Un ricorso storico inaspettato, o forse un arretramento improvviso che ci ha condotto dall’apertura delle frontiere durata decenni alla chiusura a zone in circa nove mesi, asseritosi con la forza e l’irruenza che avrebbero potuto avere solo le grandi rivoluzioni.

L’ultimo Decreto si chiama Ristori bis; dalle dichiarazioni istituzionali pubblicate, proprio oggi, in diversi, aprendo il conto corrente, hanno ricevuto un accredito: contributi a fondo perduto del primo Decreto Ristori.

Si parla di 964,8 milioni di euro a favore di 211.488 imprese, quelle più colpite dalle misure di contenimento della seconda ondata dell’epidemia. La novità è che nella rosa dei beneficiari ci sono anche 154mila bar, pasticcerie, gelaterie e ristoranti per un importo di oltre 726 milioni di euro e 25mila operatori dell’ospitalità per 106 milioni di euro. 

Il Decreto Ristori bis prevede un ampliamento delle categorie beneficiarie rispetto al precedente e un aumento in percentuale del ristoro per coloro che registrano ulteriori restrizioni all’esercizio dell’attività produttiva.
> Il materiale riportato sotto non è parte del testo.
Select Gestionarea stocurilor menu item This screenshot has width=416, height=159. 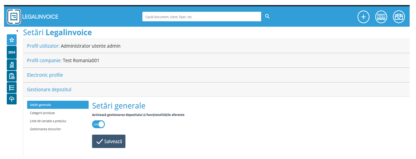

In particolare, si aggiungono 57 nuove categorie costrette alla chiusura. Qualche esempio. Negozi di abbigliamento, ambulanti, servizi per gli animali, agenzie matrimoniali, ma anche chi fa piercing e tatuaggi, nonché chi vende elettrodomestici o è titolare di un sexy shop. Ancora: bus turistici, trasporti lagunari, fotoreporter, traduttori, produttori di fuochi d’artificio, lavanderie industriali, chi fa corsi di danza, negozi di bomboniere. Ci sono poi le guide alpine, i musei, le biblioteche, i monumenti, gli orti botanici e gli zoo. Infine, ristorazione senza somministrazione e internet point.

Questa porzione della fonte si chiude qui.